Absolutely NOTHING has changed. My inflammation factors are still very high even though I am on 15mg of mobic (anti-inflammatory) which is the maximum amount and 10mg of prednisone a day.Nothing changed at all. How depressing. So we know it's not viral, it's not because I had surgery and that it is most likely autoimmune most likely RA.
The nurse said no wonder you feel like crap and that they had expected my rates to have lowered with three months of meds. We are still waiting for the RA and lupus test because those had to be sent out.
The nurse said the dr said to continue all meds. If I need pain meds to call (I have a rx for lortab for the joint pain). I am to keep my appt on the 8th with the rheumatologist. I was talking to a guy at work that has RA. He said that when I see the rheumatologist, I may have to go on injectables since that much anti-inflammatory and the prednisone did nothing. ACK. I don't want to stick myself with a needle! I mean I can handle needle sticks (who can't after PE?). It's just the "thought" of giving myself an injection. If it works, I am willing to try it at this point. I get exhausted with very little work. My joints swell at any type of activity. Example, I shampooed the upstairs carpets (didn't move furniture or anything, went around the furniture) a couple of weeks ago. I had to leave work the next day because I was so "sick". It took 2 days to recover. He said you have to rest when you need to rest and do what exercise you can when you can do it and are feeling up to it. He said the injectables (humira) worked awesome for him and he started feeling better within 12 hours of injection. I just feel my really busy life coming to a huge STOP. I am having to figure out how to do the things I used to do a different way.

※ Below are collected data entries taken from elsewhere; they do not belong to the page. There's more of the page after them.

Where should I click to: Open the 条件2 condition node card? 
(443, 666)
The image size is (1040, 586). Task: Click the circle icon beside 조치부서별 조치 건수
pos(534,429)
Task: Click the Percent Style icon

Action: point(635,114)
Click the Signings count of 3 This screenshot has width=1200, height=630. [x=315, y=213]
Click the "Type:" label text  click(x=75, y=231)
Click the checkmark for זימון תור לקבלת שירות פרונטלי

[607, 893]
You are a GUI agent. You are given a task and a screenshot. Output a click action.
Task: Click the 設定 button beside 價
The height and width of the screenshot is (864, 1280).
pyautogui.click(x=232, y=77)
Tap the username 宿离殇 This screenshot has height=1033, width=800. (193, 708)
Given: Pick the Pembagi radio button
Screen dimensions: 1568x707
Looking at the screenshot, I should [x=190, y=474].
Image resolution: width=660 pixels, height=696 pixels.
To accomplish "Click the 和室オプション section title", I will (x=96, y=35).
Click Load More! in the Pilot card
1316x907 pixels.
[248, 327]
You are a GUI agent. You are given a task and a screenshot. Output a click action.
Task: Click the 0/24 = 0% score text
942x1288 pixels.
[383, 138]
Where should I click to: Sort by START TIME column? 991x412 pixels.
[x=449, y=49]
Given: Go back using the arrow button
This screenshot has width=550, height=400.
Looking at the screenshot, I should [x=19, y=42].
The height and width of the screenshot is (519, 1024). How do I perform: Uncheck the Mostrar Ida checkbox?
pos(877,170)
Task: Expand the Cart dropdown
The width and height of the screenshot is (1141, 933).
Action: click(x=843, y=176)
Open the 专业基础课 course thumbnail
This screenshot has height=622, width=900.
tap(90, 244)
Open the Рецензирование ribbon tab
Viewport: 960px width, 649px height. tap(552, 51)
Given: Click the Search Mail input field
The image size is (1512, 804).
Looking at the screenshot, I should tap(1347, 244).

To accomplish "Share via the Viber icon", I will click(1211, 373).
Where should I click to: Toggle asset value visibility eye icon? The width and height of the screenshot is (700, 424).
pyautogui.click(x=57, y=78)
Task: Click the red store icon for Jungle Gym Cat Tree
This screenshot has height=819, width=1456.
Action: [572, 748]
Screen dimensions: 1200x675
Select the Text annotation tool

Fortunately, my work is being awesome. They have offered all of us work at home up to two days a week. Since they moved me to the hospital right by my house, I really do not have a need for it unless on bedrest or maybe if school is closed, sick kid. I sent an email to my boss and explained what was going on (I feel terrible because I JUST started there in July, but I must not be doing too bad if they moved me to a hospital by my house to make life easier for me and to give the engineers someone they can just stop in and talk to). I told her I go to the rheumatologist on the 8th. Not all the time, but sometimes I get really sick (very sore, malaise, exhausted). I gave her the example of when I did the carpets. She said she had no problem for me putting in for work at home adhoc. That if I was sick like that again, I could go home and rest for awhile and then work that night if I was up to it to make up the hours. HOW FREAKING AWESOME IS THAT?
So I am really glad to have such a supportive work place. I was just really bummed nothing had changed. So off to be poked and prodded by the rheumatologist. Just answering their paperwork was extensive and exhausting. Symptoms that they have you check off, I never even thought of. Like mouth sores. I used to get one or two a year. I have been getting 5-6 at a time every few weeks for the last 6 months. I thought it was because I wasn't brushing well or something. It's an autoimmune symptom! There are other things that I never thought of. The hospital that I am going to is a major university hospital. It's the one that I went to for my endo and they were WONDERFUL (I would deliver there if I had to go before 35 weeks if I could but they send you to the OTHER childrens hospital and hour and a half away. I live between both hospitals equally). I havn't really had too many issues since the dr cut it out last May. I still have issues with the adenomyosis. Not with the endo too much right now. Supposedly their Immunology and Rheumatology clinic is very good.
Sounds like I am getting an answer as to why PE so many times for me.